The destruction of innocent human life, however, outside the context of the individual’s choice, is the ultimate human rights violation — what society has rightly defined as murder.

And, sure enough, the disconnect is not with the definition of ‘murder.’  Most would agree on that.  Where we disagree most sharply is on the definition of ‘life.’  What appears to be the most widely accepted definition, and the one I will be using, appears on the NEWTON site for educators, in the “Ask a Scientist” section: “… made up of one or more cells, can grow and develop, reproduce, respond to stimuli, and have a metabolism.”  Human Life, then, would be defined as meeting these requirements, and a member of the species homo sapien

This is where we reach the crux of the matter.  Is an unborn child a human life, or isn’t she?  A human fetus satisfies all requirements for life — save, arguably, the ability to reproduce.  This is a meaningless argument on several counts, of course.  First, because the cells of a fetus, like the cells of a grown human, do reproduce.  And, in taking the definition in the context of all of life, cellular reproduction is the heart of the matter in this.  Second, just to discount the utterly ridiculous, to require biological human reproduction as a definition for life would, necessarily, exclude children who have not yet gained this ability, men with zero sperm counts and infertile women.  A fetus is alive.  The termination of an unborn human is the extinguishing of a life.  No reasonable person can refute this — and no responsible doctor would.

So, if the question of life is settled, what of the question of humanity?  This is an even simpler matter than the first.  A human fetus does not develop into a sheep, or a wolf, or a chicken, or a cabbage.  It grows into a person.  Theoretically, if you were to take a human embryo, the product of a human male and a human female, and transplant it into any other species capable of incubation, you would still get a human at the end of gestation.  Why?  Put simply, a human is a human is a human.  Just like a fly larvae is still a fly, so a human fetus is still a human.

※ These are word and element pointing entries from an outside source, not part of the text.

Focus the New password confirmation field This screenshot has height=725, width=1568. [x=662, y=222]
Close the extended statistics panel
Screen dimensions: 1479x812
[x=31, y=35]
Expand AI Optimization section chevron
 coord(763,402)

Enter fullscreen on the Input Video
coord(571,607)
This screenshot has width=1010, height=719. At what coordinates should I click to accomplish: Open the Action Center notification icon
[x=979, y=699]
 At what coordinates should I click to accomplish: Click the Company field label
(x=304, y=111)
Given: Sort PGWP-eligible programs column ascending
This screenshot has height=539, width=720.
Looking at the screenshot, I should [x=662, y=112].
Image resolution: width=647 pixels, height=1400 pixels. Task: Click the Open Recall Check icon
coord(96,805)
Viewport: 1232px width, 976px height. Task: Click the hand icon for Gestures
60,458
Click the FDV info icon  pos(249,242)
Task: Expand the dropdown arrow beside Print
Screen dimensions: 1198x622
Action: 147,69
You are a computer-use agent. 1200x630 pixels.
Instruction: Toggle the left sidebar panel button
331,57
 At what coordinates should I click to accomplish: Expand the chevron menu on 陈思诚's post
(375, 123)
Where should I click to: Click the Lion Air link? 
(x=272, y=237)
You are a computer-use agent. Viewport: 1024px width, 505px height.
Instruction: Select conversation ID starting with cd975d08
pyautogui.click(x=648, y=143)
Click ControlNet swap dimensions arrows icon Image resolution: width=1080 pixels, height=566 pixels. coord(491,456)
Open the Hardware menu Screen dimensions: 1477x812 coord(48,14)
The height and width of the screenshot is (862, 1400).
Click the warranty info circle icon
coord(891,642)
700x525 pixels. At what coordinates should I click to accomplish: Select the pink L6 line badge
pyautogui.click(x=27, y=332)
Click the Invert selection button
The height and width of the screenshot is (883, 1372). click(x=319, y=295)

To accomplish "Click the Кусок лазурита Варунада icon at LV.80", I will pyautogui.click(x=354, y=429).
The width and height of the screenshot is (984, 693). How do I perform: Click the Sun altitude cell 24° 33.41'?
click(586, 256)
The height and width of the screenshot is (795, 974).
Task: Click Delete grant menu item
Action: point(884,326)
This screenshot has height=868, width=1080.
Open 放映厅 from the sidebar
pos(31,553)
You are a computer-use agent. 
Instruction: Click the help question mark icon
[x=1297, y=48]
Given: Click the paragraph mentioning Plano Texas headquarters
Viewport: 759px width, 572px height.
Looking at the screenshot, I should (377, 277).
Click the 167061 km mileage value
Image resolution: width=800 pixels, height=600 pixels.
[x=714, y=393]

Scientifically, then, a human fetus is a living human being.  Morally, therefore, the extinguishing of such a life is murder.  The denial of this is willful blindness; self delusion.  The killing of a child — any child — is barbaric.  Almost nobody looks with anything less than anger and disgust at that mother who chooses to end the lives of her born children.  Why, then, do we not only turn a blind eye, but as a society encourage, the wanton destruction of an unborn child?  To be blunt, it’s a question of “out of sight, out of mind.” 

Doctors, politicians, activists and media have done society the “favor” of allowing us to view a human fetus as something less than human.  It isn’t a child, we’re told.  It’s a demonstrable lie, but we believe it, because it helps us sleep better at night.

The reality, though, should burn us.  It should anger us just as the prospect of slavery does.  More so.  Abortion is an ongoing human rights violation worse than any in our short history as a nation, even basing it simply on sheer volume.

The government I believe in would protect human life — all human life.  It would not only discourage abortion, but indeed criminalize it.  Not to deny rights to a mother — a mother does not have the God-given right to abortion any more than I have the right to shoot my neighbor.  It isn’t a question of liberty.  It is a question of life.